「人を活かし、ものを活かす」もの作りの達人
「サンパール荒川」や「町屋文化センター」を利用した区民の方ならお気付きだろう。トイレを使用中、人に聞かれたくない音を消す「エチケットーン」、さらにトイレットペーパーが片手でも必要な分だけ簡単に切り取れる「マホールダー」が設置されていることを。この二つは、利用者にとって便利なことはもちろん、税金でまかなわれる水と紙の使用量の節約に役立っている。そしてこのアイディア商品を考案、実用化したのが折原征一さんである。
創業以来、トイレ、水回り製品を開発販売
折原製作所は征一さんの父辰雄さんが昭和13年に台東区に木工所を創業したことに始まる。戦後荒川区に移転、日本初のトイレ用樹脂製防露タンクを開発、以後、簡易水洗便器などをはじめトイレまわりのサニタリー製品の輸入、開発、販売をすることとなった。

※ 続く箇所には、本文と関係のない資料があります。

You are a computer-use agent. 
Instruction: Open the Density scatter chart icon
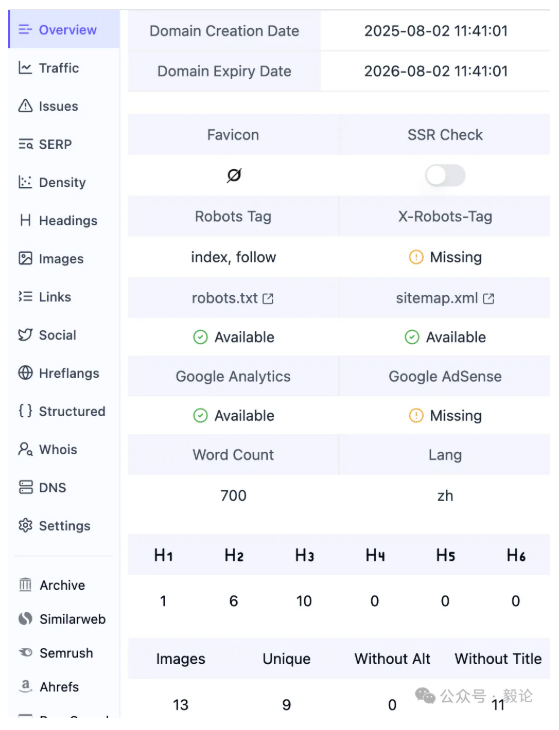[25, 182]
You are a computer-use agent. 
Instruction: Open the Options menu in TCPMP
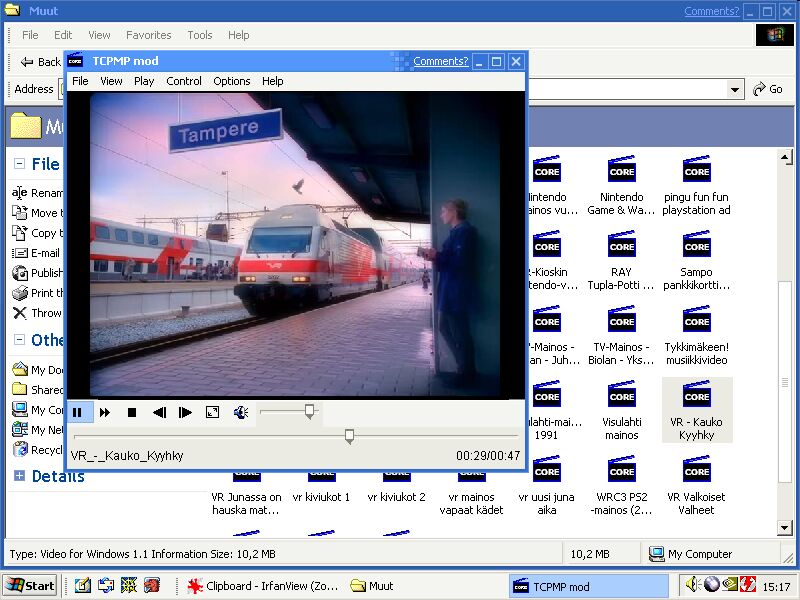pos(231,81)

「当時は、簡易水洗便器を販売するため、なかなか下水道の整備が進んでいなかった日本中を駆け回る日々が続きました」と折原さん。その後も快適なトイレ空間を目指して製品改良を続け、折原製作所で生産する簡易水洗トイレ「アクアサイクル」は昭和62年に建設大臣認定を取得。神戸の大震災の時、仮設住宅に大量の簡易水洗便器を提供、設置したのも折原製作所であった。

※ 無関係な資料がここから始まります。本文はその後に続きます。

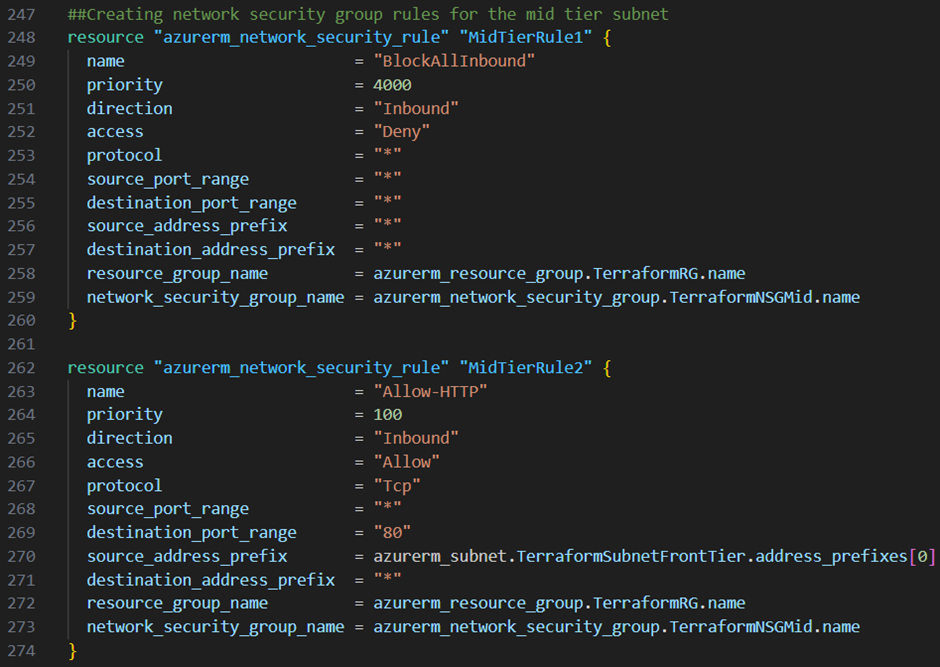Click the "Allow" access value on line 266
The height and width of the screenshot is (667, 940).
point(406,462)
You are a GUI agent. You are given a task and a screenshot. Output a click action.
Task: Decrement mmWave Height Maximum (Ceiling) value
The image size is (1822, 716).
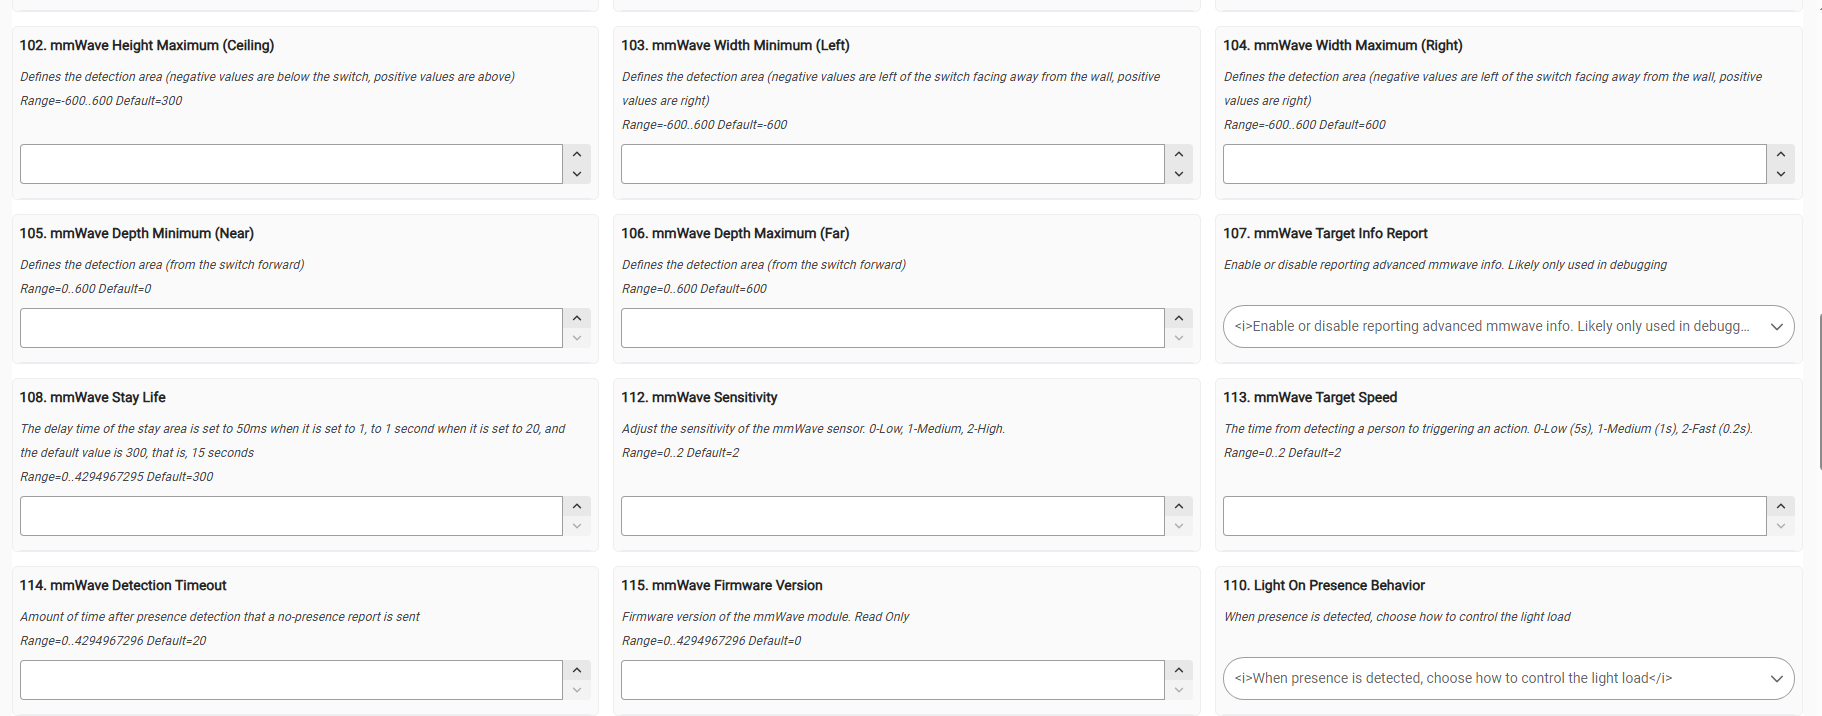577,174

折原さん自身は区内の小、中学校を経て、日本大学理工学部に進学、経営工学を学ぶ。レオナルド・ダビンチに憧れ、人間工学の研究に没頭する中で、学者への道を志したこともあったというが「父が苦労して製作所を経営している姿を見ていましたから、なんとかこの会社を大きくしていきたい」と思い製作所の跡を継ぐことを決意したのだそうだ。
独自の商品で新しい世界を切り開く
「アクアサイクルは、洗浄水がごくわずかで利用できるくみ取り式トイレ用簡易水洗便器なので、水洗音が小さい。でも、日本では女性がトイレを利用する時、エチケットとして必要以上に水を流す習慣があるので水洗音が小さいのは困るわけです。そこで最初はアクアサイクルの付属品として、使用時の音を消すためにICを利用した電子合成音発生装置を開発したのです。それが昭和54年。東京都の水不足と重なり、節水のためにこの装置が利用できると評判になり商品化されました」と「エチケットーン」誕生のいきさつを語る。また、ペーパーホルダーのカッター部にテコと重力を利用して、片手でも簡単に必要なだけ紙を切り取れる魔法のペーパーホルダー「マホールダー」も、もともとは脳内出血で半身が不自由になった友人が介護人なしでも使えるようにと、考案したアイデア商品だという。